WORK TO COMPLETE: Present each line of the entries below that holds the word "button".

DATA EXTRACT:

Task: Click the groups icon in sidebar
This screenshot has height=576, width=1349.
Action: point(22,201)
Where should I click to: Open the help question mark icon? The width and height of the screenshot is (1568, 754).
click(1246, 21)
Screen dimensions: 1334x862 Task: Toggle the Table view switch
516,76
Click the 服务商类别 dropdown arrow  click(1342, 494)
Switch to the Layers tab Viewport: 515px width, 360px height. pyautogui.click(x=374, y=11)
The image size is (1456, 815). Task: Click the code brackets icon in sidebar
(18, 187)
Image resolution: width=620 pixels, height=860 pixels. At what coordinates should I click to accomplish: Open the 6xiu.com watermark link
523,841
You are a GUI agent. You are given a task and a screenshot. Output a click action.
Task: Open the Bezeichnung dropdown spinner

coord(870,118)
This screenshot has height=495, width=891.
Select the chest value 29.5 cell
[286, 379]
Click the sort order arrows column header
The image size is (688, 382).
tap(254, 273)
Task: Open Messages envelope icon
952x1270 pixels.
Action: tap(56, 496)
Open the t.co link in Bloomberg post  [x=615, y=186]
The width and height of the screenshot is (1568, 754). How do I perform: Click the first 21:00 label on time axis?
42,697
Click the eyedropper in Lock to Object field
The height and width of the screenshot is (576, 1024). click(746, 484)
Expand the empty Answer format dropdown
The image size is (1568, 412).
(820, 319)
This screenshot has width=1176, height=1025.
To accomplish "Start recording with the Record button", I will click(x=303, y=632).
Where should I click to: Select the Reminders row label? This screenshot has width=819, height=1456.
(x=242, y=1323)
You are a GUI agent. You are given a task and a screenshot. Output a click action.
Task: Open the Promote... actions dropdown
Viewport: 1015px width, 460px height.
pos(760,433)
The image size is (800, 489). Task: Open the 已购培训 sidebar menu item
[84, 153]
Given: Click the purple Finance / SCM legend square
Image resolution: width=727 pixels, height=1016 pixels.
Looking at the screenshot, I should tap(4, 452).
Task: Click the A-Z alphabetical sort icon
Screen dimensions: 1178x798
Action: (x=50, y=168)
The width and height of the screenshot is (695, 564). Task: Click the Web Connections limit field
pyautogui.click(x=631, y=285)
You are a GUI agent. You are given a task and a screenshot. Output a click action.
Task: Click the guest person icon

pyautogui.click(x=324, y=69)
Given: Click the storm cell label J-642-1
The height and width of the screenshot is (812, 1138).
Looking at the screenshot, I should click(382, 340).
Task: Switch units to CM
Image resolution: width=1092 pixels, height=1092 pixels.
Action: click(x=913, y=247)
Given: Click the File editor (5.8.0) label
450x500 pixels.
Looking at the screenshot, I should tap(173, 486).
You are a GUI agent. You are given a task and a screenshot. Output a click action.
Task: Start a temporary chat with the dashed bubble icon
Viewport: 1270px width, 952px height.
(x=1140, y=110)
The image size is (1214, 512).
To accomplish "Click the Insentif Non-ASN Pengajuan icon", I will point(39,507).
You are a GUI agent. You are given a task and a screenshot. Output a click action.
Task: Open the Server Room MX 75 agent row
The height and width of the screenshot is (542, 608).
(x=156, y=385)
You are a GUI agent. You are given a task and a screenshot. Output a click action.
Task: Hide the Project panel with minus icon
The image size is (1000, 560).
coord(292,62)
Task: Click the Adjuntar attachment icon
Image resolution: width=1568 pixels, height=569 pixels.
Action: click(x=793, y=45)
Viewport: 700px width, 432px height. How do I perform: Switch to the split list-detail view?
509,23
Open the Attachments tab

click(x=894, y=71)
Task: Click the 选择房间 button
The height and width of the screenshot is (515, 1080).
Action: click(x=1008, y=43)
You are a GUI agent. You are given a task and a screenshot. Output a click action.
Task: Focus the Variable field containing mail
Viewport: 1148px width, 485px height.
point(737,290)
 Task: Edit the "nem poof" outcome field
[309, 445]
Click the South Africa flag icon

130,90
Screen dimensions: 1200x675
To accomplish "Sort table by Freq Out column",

PROBLEM SOLUTION:
To accomplish "Start recording with the Record button", I will click(x=303, y=632).
Task: Click the 选择房间 button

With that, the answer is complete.